I say this without emotion. Without opinion.  Simply observation.  Take it as you like.  Call it what you will.

Yesterday we rode up Weminuche Pass in the Wilderness to inspect the ditch.  Riding through the light of needless trees.  Red and brown and grey.  Wind blows and needles fall like hail, tapping a steady tune against the rims of our felt hats.  One can see farther, deeper, more light makes it through the deep forest.  Our horses kick up dust on the trail, making it look like riding through smoke, an old Western film or a premonition of what will be.

New tricks for old dogs (or horses?)

Who says you can’t teach an old dog new tricks?

How about an old horse?

How about an old person?

I’ll start with the horse.

Remember Norman the New Guy?  He came to us at age five, untrained, completely green and a backyard pet.  Oh no, we were warned, he’ll be spoiled, they said.  Fine, I replied, I’ll take him.  And I ended up with a horse who loves people, and was willing to listen and work with me. Within three weeks, Norman was reasonably proficient at pulling, driving, packing and riding.  After his first summer working with us, he moved approximately ten ton dirt, and became possibly the highest paid horse in Hinsdale County.  Right on.

Canella was our first born here at the Ranch.  That was seven years ago.  When she was two weeks old, she got on the wrong side of the fence, and a playful gelding ran her back through.  Only she didn’t quite make it, and the gangly little foal found herself terribly tangled.  No serious cuts or swelling, just a little limp ensued.

But the limp lasted, and if anything, got worse.  Her front leg seemed to grow in ever so slightly cock-eyed.  Not really enough for most folks to notice, but we did.
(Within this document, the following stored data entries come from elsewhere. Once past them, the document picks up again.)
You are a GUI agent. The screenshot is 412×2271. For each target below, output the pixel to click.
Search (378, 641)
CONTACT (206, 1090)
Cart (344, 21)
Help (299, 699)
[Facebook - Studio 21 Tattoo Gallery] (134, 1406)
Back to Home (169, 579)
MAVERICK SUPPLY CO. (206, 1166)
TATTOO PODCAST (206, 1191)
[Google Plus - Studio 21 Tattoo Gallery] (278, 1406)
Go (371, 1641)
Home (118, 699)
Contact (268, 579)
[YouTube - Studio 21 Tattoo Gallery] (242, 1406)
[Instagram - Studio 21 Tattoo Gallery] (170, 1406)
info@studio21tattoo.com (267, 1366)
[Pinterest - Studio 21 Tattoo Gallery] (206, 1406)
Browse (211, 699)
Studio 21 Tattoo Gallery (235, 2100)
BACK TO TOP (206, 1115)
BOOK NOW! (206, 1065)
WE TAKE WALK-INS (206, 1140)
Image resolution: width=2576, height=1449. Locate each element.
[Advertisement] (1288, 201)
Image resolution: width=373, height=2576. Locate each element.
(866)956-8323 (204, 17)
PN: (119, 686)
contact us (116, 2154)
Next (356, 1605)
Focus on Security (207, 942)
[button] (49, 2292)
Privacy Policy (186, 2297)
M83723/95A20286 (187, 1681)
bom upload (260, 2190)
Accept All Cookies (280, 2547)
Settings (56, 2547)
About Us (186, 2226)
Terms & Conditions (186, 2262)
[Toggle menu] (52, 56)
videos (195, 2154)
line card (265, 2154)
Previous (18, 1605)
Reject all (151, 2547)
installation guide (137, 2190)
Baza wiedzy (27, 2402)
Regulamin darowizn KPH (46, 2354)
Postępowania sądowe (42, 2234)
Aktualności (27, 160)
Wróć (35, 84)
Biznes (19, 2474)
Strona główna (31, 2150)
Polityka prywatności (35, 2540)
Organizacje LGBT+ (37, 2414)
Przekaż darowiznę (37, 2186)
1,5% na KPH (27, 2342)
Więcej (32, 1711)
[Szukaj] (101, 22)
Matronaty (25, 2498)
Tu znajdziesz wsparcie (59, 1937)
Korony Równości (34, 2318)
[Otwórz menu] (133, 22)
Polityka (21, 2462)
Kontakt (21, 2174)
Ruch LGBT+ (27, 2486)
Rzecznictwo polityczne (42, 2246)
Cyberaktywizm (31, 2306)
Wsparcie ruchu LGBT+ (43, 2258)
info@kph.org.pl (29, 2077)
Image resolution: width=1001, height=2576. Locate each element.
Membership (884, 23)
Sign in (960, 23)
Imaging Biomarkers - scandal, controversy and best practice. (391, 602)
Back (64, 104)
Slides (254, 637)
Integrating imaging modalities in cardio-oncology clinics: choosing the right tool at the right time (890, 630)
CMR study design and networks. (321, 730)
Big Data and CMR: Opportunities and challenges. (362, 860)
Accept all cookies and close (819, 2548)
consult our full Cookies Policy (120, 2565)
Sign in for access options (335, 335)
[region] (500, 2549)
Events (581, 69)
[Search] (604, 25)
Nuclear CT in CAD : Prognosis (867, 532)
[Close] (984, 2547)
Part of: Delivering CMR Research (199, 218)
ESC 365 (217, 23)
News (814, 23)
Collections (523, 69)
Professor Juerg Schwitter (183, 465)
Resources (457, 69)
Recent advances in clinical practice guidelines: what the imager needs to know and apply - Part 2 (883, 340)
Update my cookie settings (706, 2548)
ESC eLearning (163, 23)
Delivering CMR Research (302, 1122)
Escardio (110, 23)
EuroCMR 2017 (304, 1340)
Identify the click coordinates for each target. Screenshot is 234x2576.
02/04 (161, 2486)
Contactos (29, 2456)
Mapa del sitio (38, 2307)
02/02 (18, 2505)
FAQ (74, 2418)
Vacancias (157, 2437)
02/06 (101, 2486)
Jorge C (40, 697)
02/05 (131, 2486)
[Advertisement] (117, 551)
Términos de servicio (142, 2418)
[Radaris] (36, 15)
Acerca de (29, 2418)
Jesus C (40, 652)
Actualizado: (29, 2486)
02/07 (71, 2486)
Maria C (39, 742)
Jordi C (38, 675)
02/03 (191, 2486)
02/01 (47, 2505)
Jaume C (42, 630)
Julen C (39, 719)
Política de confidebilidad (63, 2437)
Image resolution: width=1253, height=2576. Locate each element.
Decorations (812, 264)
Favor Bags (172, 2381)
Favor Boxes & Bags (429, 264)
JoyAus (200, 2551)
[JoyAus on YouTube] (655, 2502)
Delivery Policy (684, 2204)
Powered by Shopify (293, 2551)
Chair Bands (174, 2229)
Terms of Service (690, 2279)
For years, I kept the front feet trimmed myself, trying to tilt her leg back in.  I ground trained her, but never let her carry a load.  My hope was that she’d straighten up, or at least strengthen up where a little swing to her step would not cause her pain, discomfort or imbalance.

She’ll never be anything, they told me, if you can’t get her going by two or three.  Why not, I wondered? What’s wrong with starting an older horse?

After years of having her hang over the fence and sadly watch us leave for the high country without her, just the other day, I decided to take her for her first test ride.  Seven years of handling paid off.  Up and down the mountain she carried me, with the lightest of touch of the lead rope looped about her neck, no need for a bit, never breaking gate, spooking or misbehaving, sticking to the trail, crossing creeks and stepping high over fallen trees.  Where was the thrill of the first ride?  You have to start ‘em young, I was told, or they’ll be spoiled and won’t listen.  Oh, really now?  Well, I’d say the bucking bronc or indolent child was long gone from her disposition, and I am left now with a willing and eager partner. Interesting.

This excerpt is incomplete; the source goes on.